Dual-targeted alpha therapy mitigates prostate cancer and boosts immune checkpoint blockade therapy

Abstract

Alpha radionuclide with a high emitting energy and short emitting range has emerged as a new tool for the treatment of advanced tumors; however, its clinical usage stringently depends on delivery vehicle. Here, we report on Sigma-1 receptor and PSMA dual-specific peptide with efficient 225‑actinium labeling (²²⁵Ac-S1R/PSMA-P) for targeted alpha therapy and alpha-immunotherapy of murine prostate tumor. ²²⁵Ac-S1R/PSMA-P with a high specific activity and radiostability exhibited upgraded cell binding and uptake while diminished efflux in RM1-PSMA⁺ cancer cells. Intriguingly, ²²⁵Ac-S1R/PSMA-P afforded a peak uptake of 34.7 ± 3.2 %ID/g and elevated the radioactivity in the tumor over 7 days, with a tumor/kidney ratio of 12.2 ± 1.2 and minimal deposition in blood and other normal tissues like liver and muscle. A single injection of ²²⁵Ac-S1R/PSMA-P effectively shrank large LNCaP-FGC tumors at 1.85 or 5.5 kBq, and completely eradicated highly malignant murine RM1-PSMA⁺/RM1 tumors at 33.3 kBq.

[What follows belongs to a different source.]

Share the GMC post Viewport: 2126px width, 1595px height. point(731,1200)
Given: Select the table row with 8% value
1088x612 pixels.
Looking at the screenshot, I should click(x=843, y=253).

We further showed that ²²⁵Ac-S1R/PSMA-P at a low dose of 3.7 kBq could boost immune checkpoint blockade therapy of murine RM1-PSMA⁺/RM1 tumor, leading to 5 out of 7 mice tumor-free that showed durable antitumor immune memory. ²²⁵Ac-S1R/PSMA-P with excellent targeting and immune activation ability has a great clinical potential for treating advanced prostate cancer patients.